FAQ

FAQ

  • 1. What is Futures Trading?
  • 2. Why do futures markets exist?
  • 3. What are the major factors that determine the futures prices?
  • 4. Are futures markets regulated?
  • 5. How is my futures contract guaranteed?
  • 6. Who actually trades futures?
  • 7. Who are the hedgers?
  • 8. How is hedging used as a business tool?
  • 9. What are the other ways hedgers can use futures markets?
  • 10. What is the role of speculators?
  • 11. What can futures markets offer the speculator?
Futures, or futures contracts are units of trading at a commodity exchange. They are legally binding agreements between two parties to buy or sell at a specific time in the future for a specific time in the future for a specific price determined today. These agreements are standardized according to quality, quantity, delivery time and location.

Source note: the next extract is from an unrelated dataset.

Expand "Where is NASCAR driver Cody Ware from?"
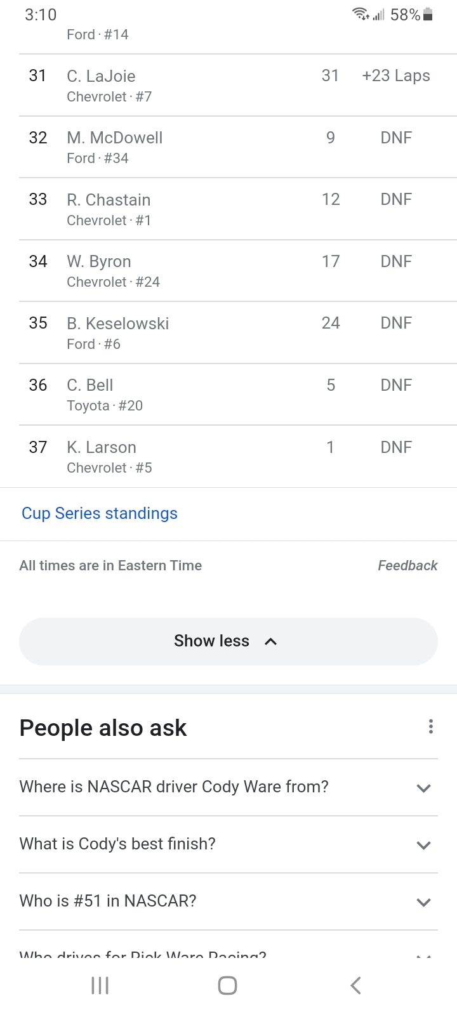The height and width of the screenshot is (1015, 457). click(x=229, y=787)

The basic function of a futures market is to offer hedging opportunity to the commercial sector as an efficient means for managing or eliminating price risk.
Another function is to provide  Price Discovery  to make prices public and widely available.

All futures markets respond to the basic forces of supply and demand either through the broad influences of factors applying to a particular commodity or financial instrument. Usually a combination of forces exists at any one time to move prices up or down. It should be noted that technical market factors apart from fundamental influences can also affect price movements. Examination of historical price patterns is frequently translated into current market strategy.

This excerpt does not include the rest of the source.